Standing on tiptoes, Sam removed the scarlet flower from the suction cups sticking it to the window over the kitchen sink. She went back into the kitchen and opened the refrigerator. Inside was a crystal pitcher filled with sugar syrup. Her mother made it fresh every week. Sam started to pour, then noticed a ridge of frosted sugar around the rim.
The syrup was a few weeks old now. Was it still okay? Maybe Sam could make some more. It had to be simple, but why had she never watched her mother do it? She was pretty sure she had to cook it, or perhaps she could just stir the sugar and water together. That was when it hit her—this was the last hummingbird syrup her mother would ever make.

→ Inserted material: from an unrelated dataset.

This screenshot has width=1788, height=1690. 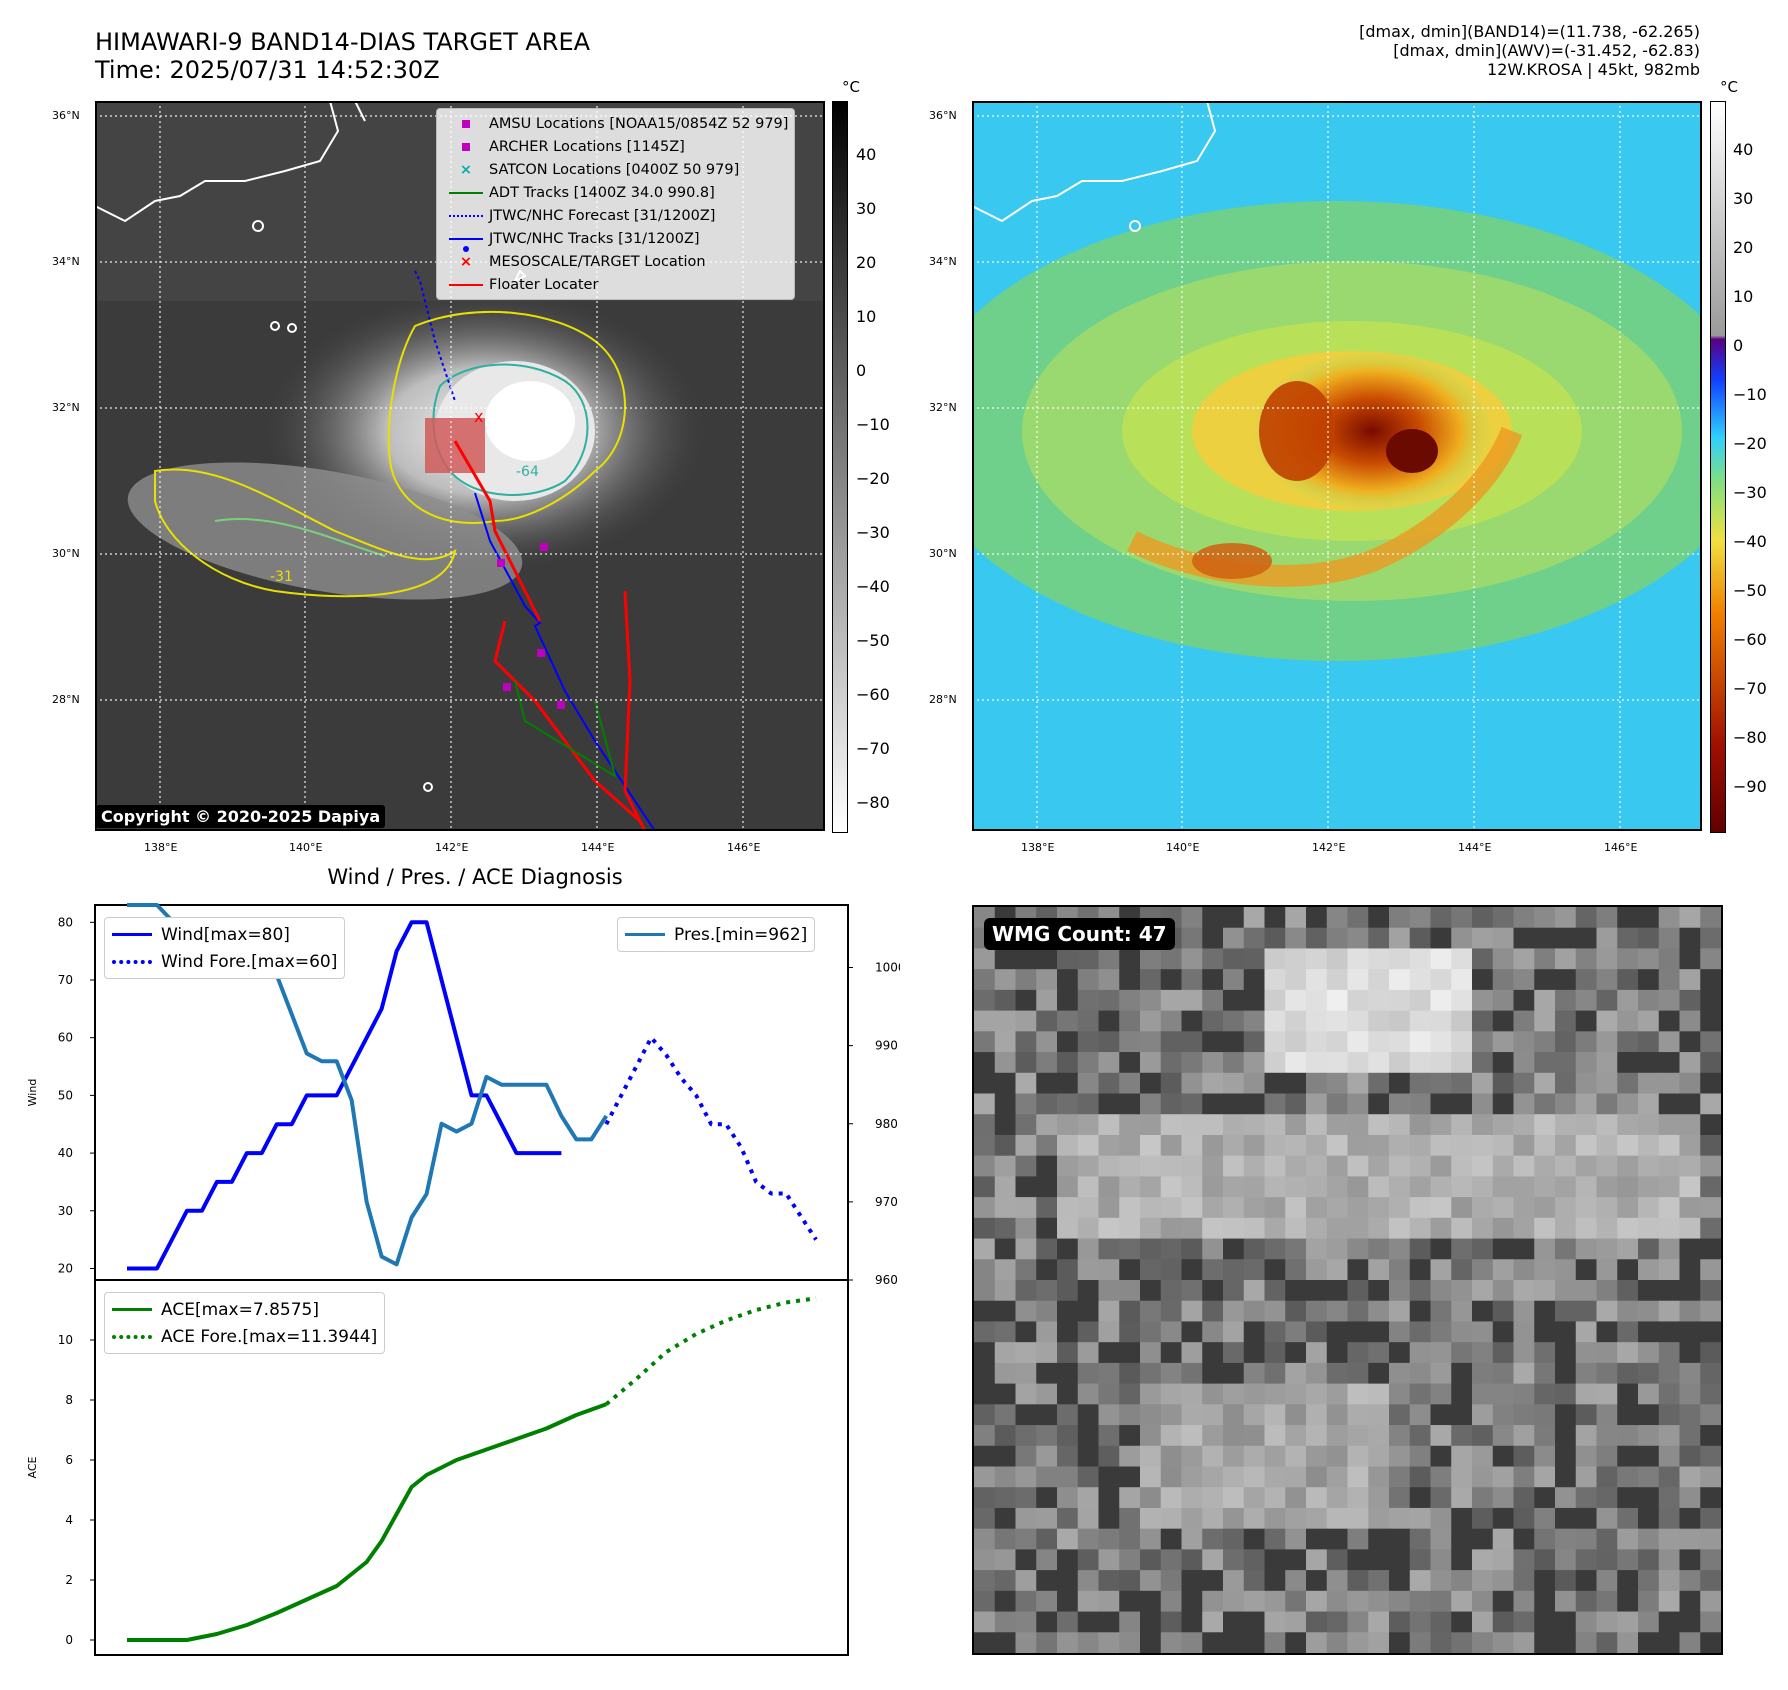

Sam placed the pitcher back in the refrigerator. She closed the door and left the red flower feeder in the sink. Her heart shrank again—she felt it close up, tight and hard. She thought of the glass sliver. She grabbed it from the brass bowl and headed into the basement, making sure to close the door behind her.
Summer silent, the furnace hulked in the corner. Her dad had a workshop filled with his tools. Sam walked to the far end, toward the laundry room with the washer and dryer, some wooden dryer racks, and a wicker basket of single socks. Her mother had decorated the whitewashed concrete walls with pictures Sam had drawn in elementary school, photographs she had taken more recently.